**Given information:**

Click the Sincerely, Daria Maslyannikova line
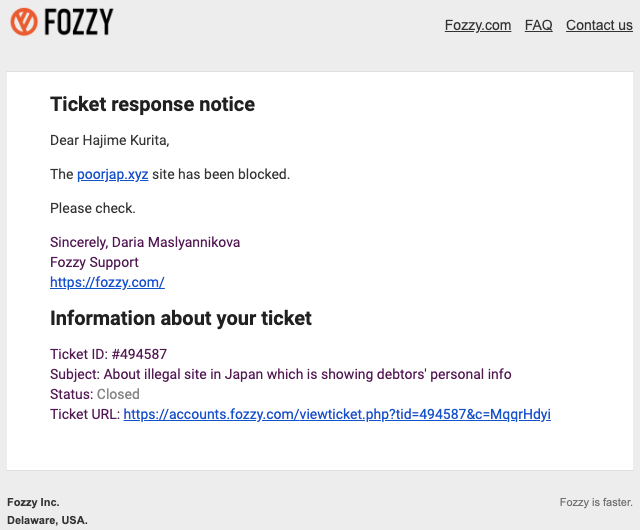tap(145, 242)
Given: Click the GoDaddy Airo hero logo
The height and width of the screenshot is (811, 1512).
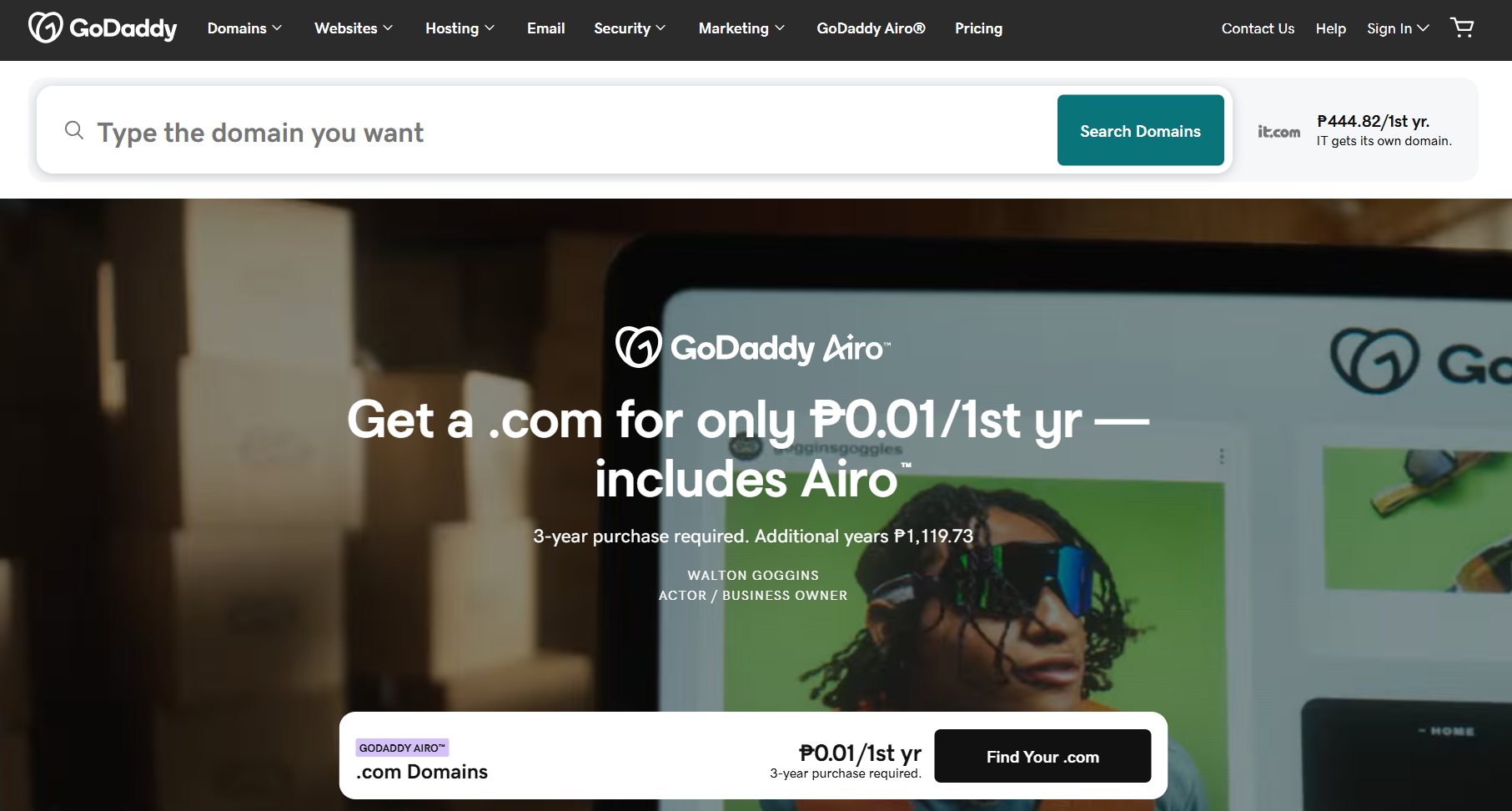Looking at the screenshot, I should (753, 347).
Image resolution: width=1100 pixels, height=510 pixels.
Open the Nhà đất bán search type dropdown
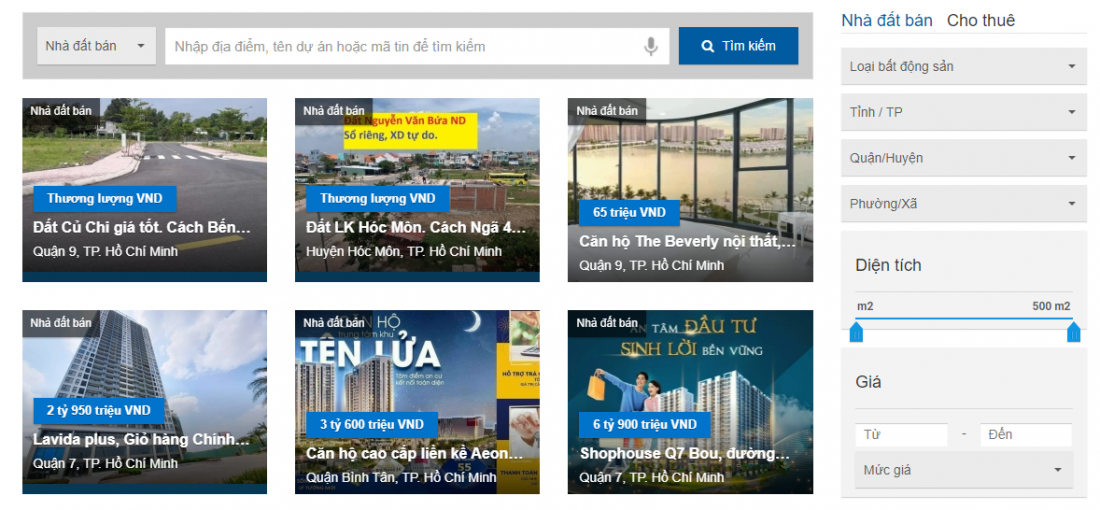[96, 46]
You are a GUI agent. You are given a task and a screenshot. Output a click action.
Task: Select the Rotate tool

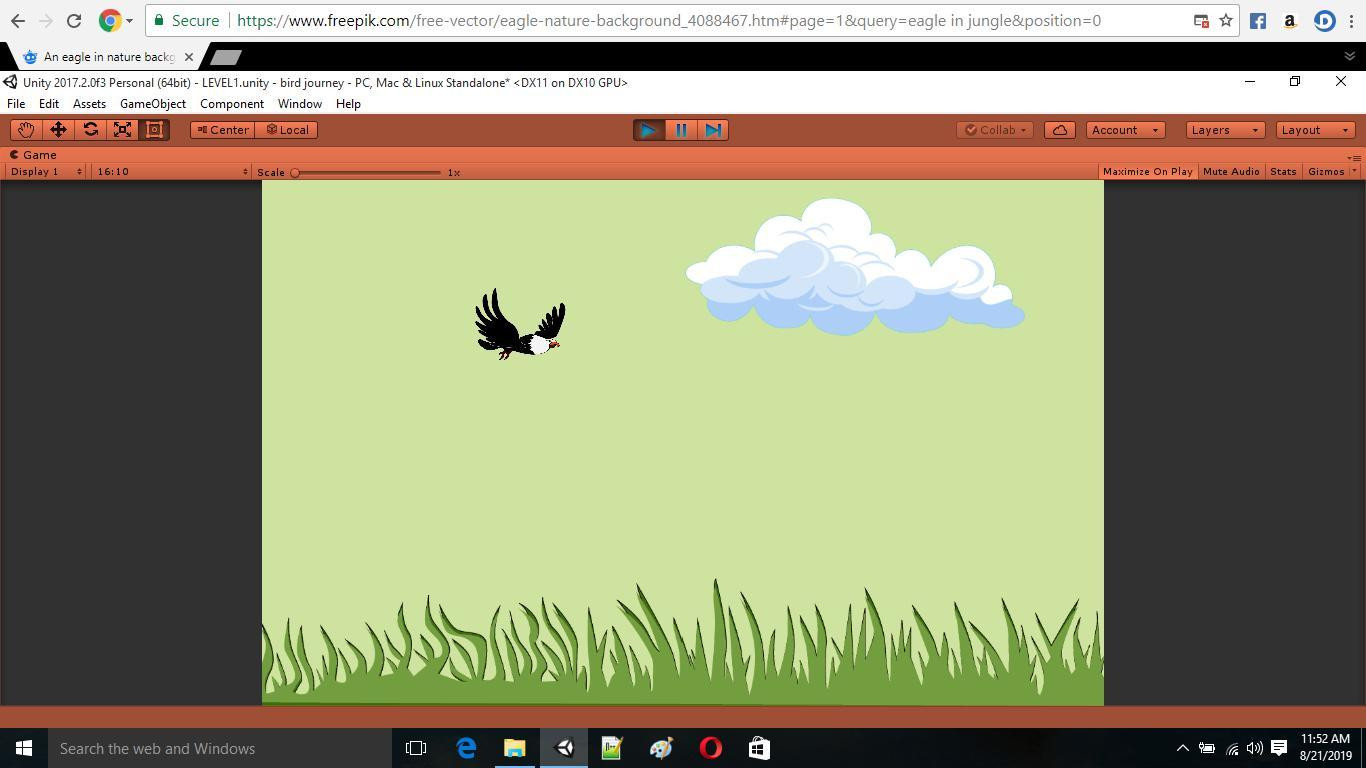click(x=91, y=130)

**Set task:** Reproduce the entire listing above word for word, leaving out the pictures.

**Task answer:**
Click the Sincerely, Daria Maslyannikova line
tap(145, 242)
Given: Click the GoDaddy Airo hero logo
The height and width of the screenshot is (811, 1512).
Looking at the screenshot, I should (753, 347).
Image resolution: width=1100 pixels, height=510 pixels.
Open the Nhà đất bán search type dropdown
[96, 46]
You are a GUI agent. You are given a task and a screenshot. Output a click action.
Task: Select the Rotate tool

click(x=91, y=130)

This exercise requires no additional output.